Records for this task below:

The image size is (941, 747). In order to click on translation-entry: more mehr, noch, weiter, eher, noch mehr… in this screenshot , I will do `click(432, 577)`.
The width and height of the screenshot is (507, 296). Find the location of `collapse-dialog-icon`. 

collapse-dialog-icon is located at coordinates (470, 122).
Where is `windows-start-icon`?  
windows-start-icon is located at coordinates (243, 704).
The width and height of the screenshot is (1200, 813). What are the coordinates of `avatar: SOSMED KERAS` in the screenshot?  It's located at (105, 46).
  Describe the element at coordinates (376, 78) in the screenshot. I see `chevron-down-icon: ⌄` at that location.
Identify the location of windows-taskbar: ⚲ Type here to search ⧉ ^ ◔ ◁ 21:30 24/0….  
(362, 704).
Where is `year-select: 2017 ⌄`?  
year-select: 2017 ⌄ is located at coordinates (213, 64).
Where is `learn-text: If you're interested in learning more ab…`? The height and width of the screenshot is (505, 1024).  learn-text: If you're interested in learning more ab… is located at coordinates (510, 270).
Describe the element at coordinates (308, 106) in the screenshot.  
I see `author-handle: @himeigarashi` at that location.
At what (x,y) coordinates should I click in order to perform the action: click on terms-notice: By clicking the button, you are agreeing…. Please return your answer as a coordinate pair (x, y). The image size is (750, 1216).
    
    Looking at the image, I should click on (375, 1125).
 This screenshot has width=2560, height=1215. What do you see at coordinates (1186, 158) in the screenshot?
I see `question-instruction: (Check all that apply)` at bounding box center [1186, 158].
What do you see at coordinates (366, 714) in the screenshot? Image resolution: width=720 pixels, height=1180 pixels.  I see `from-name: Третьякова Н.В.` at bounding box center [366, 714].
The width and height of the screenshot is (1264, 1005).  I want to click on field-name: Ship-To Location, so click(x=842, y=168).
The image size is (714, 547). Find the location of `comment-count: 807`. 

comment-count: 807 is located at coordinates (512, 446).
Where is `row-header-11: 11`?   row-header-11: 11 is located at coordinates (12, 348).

End of Records for this task.

## Brief
Extract every line of the material above that contains the string "order", treating uppercase and lowercase as different.

## Answer to this problem
The image size is (941, 747). In order to click on translation-entry: more mehr, noch, weiter, eher, noch mehr… in this screenshot , I will do `click(432, 577)`.
At what (x,y) coordinates should I click in order to perform the action: click on terms-notice: By clicking the button, you are agreeing…. Please return your answer as a coordinate pair (x, y). The image size is (750, 1216).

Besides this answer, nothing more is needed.